Simplifying end user interactions with the dbspgraph package

This chapter explores the various components of the distributed job runner implementation in detail. Nevertheless, we would rather want to keep all of the internal details hidden from the intended user of the dbspgraph package.

Essentially, we need to come up with a simplified API that the end users will use to interact with our package. As it turns out, this is quite easy to do. Assuming that the end users have already created (and tested) their graph algorithm with the help of the bspgraph package, they only need to provide a simple adaptor for interacting with the algorithm implementation. The set of required methods is encapsulated in the Runner interface definition, which is outlined as follows:

type Runner interface {
    StartJob(Details, bspgraph.ExecutorFactory) (*bspgraph.Executor, error)
    CompleteJob(Details) error
    AbortJob(Details)
}

The first argument to each one of the Runner methods is a structure that contains metadata about the currently executing job. The Details type mirrors the fields of the JobDetails protocol buffer message that the master broadcasts to each worker and is defined as follows:

type Details struct {
    JobID string
    CreatedAt time.Time
    PartitionFromID uuid.UUID
    PartitionToID uuid.UUID
}

The StartJob method provides a hook for allowing the end users to initialize a bspgraph.Graph instance, load the appropriate set of data (vertices and edges), and use the provided ExecutorFactory argument to create a new Executor instance, which StartJob returns to the caller. As you probably guessed, our code will invoke StartJob with the appropriate custom execution factory depending on whether the code is executing on a worker or master node.

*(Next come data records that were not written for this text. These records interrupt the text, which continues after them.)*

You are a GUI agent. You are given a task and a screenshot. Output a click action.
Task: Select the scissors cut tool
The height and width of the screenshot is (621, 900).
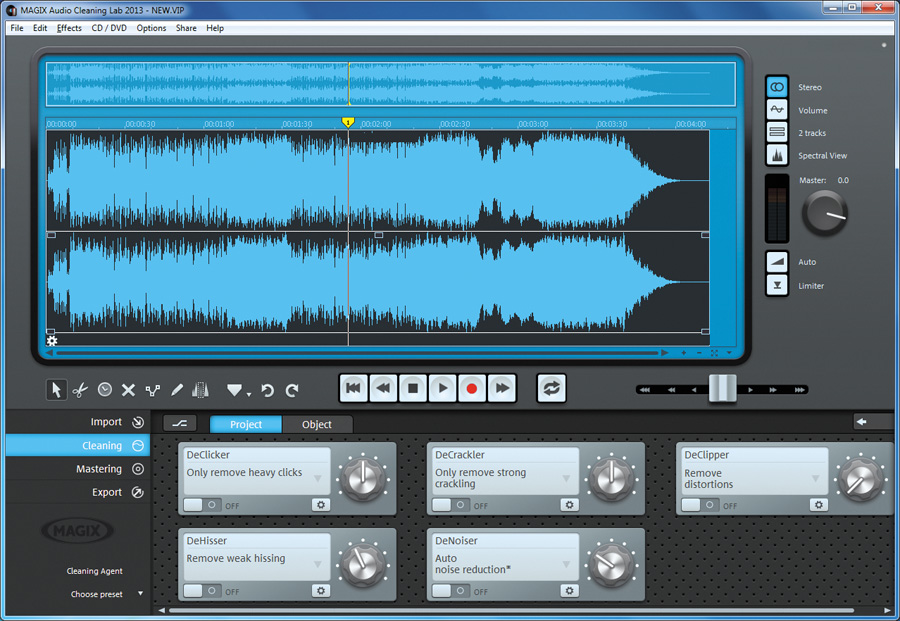(81, 390)
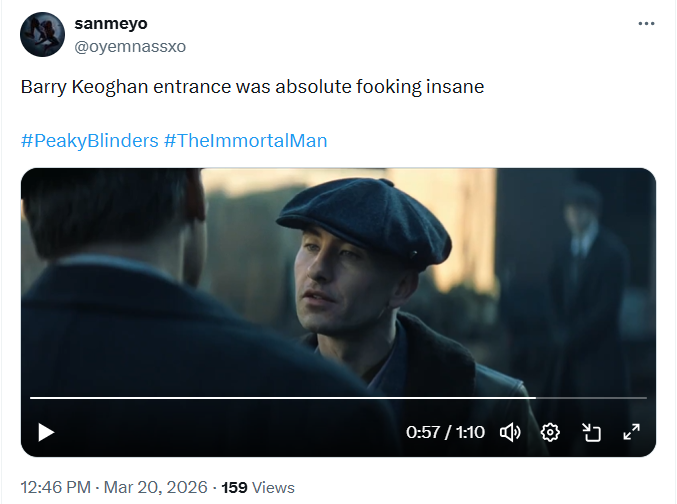Open video settings gear
Viewport: 677px width, 504px height.
[550, 432]
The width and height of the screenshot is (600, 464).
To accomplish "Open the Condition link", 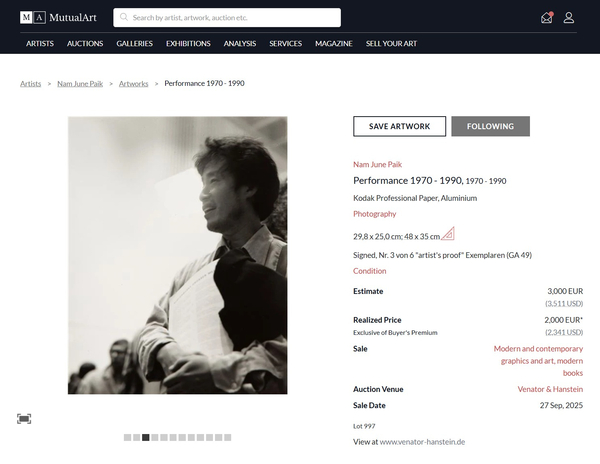I will tap(369, 271).
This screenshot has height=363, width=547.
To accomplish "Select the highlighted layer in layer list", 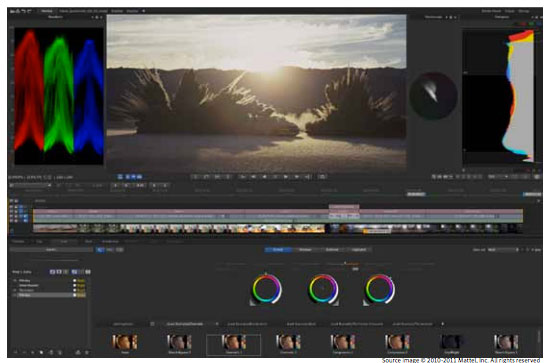I will tap(44, 295).
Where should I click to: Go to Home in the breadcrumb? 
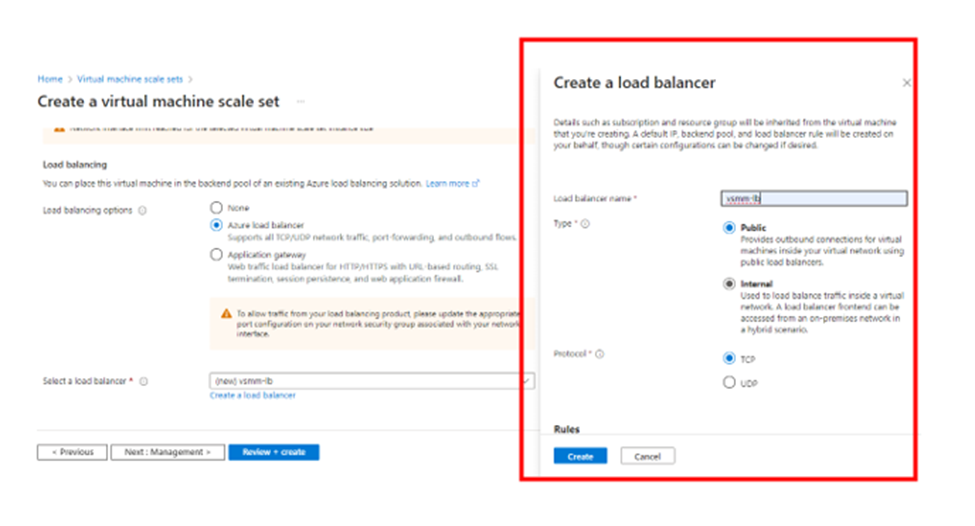pyautogui.click(x=50, y=78)
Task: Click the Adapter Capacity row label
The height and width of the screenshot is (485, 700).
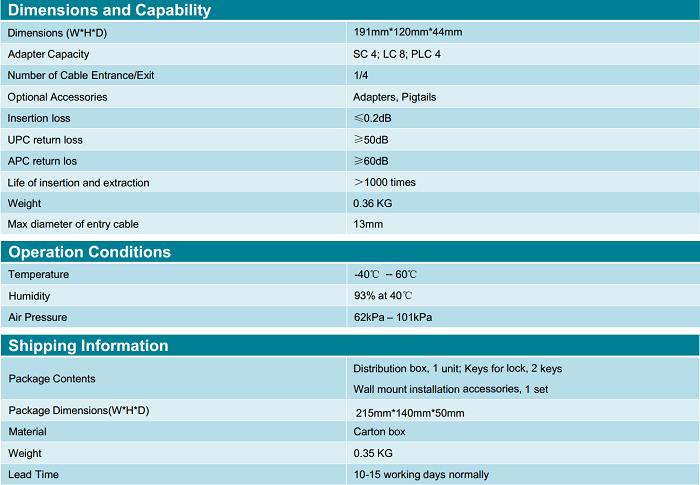Action: pyautogui.click(x=49, y=54)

Once both the master and workers have completed the execution of the graph, we will arrange things so that the CompleteJob method is invoked. This is where the end user is expected to extract the computed application-specific results from the graph and persist them to the stable store.

On the other hand, should an error occur either while running the algorithm or while attempting to persist the results, our job coordinator will invoke the AbortJob method to notify the end user and let them properly clean up or take any required action for rolling back any changes already persisted to disk.